■ The input:
>> Begin

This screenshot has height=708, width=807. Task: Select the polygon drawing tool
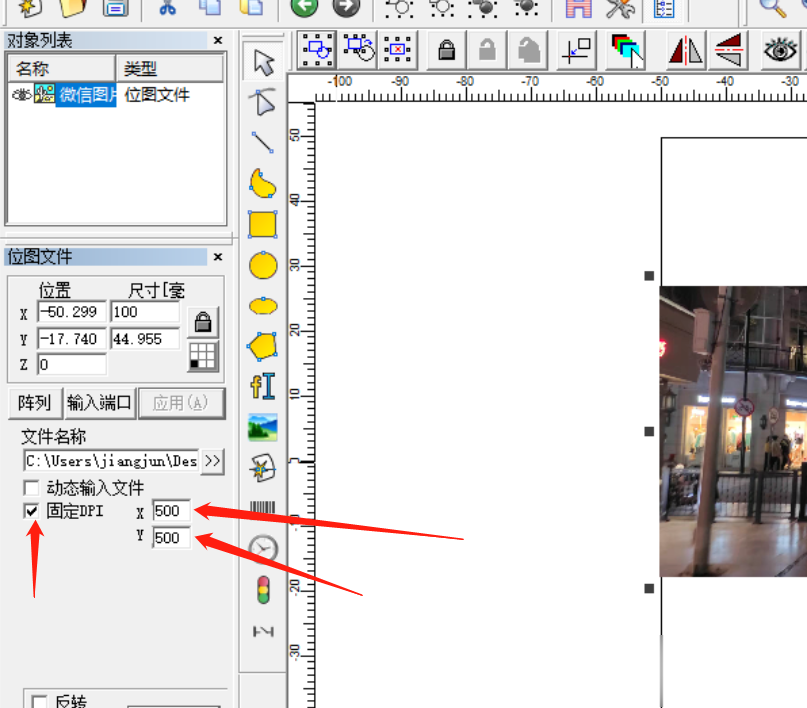263,346
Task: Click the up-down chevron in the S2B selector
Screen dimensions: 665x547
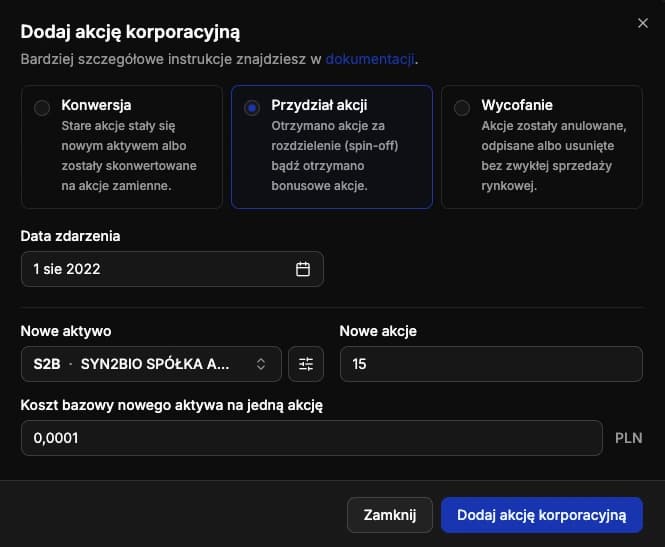Action: [261, 364]
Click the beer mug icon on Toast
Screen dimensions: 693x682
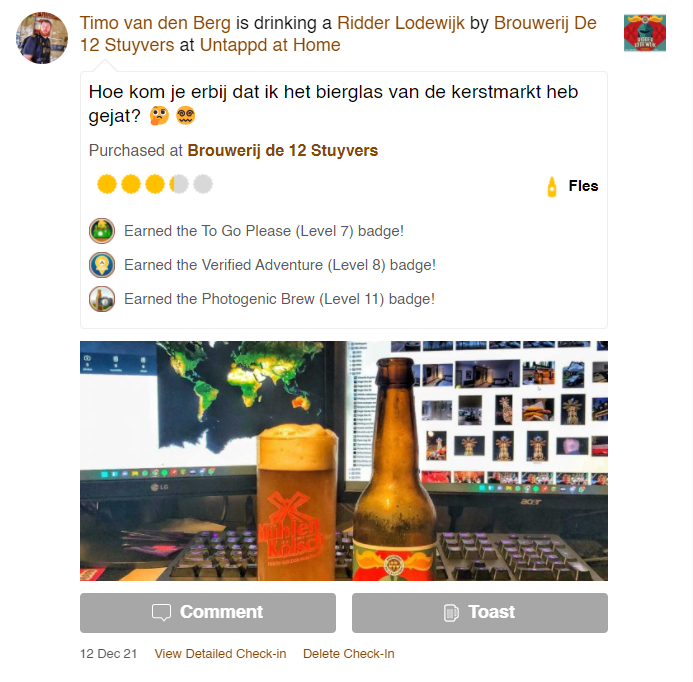point(451,613)
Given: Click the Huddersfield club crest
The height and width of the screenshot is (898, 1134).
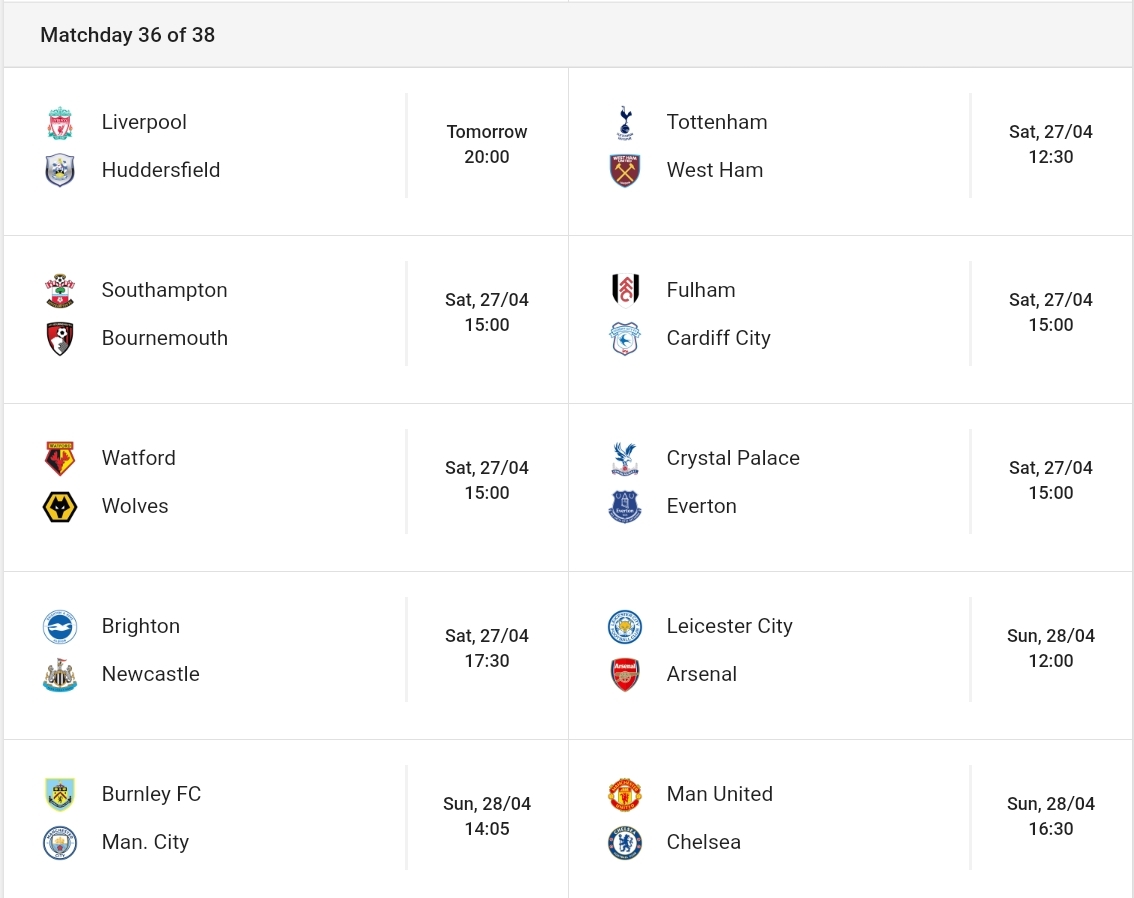Looking at the screenshot, I should [60, 170].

>> End

■ Exercise prompt: Change "Screen dimensions" to "Screen size" throughout the listing above, leaving everything else as it is. Omit the pictures from your version.

■ Response to the task:
This screenshot has height=708, width=807. Task: Select the polygon drawing tool
263,346
Task: Click the up-down chevron in the S2B selector
Screen size: 665x547
Action: [261, 364]
Click the beer mug icon on Toast
Screen size: 693x682
point(451,613)
Given: Click the Huddersfield club crest
The height and width of the screenshot is (898, 1134).
Looking at the screenshot, I should [60, 170].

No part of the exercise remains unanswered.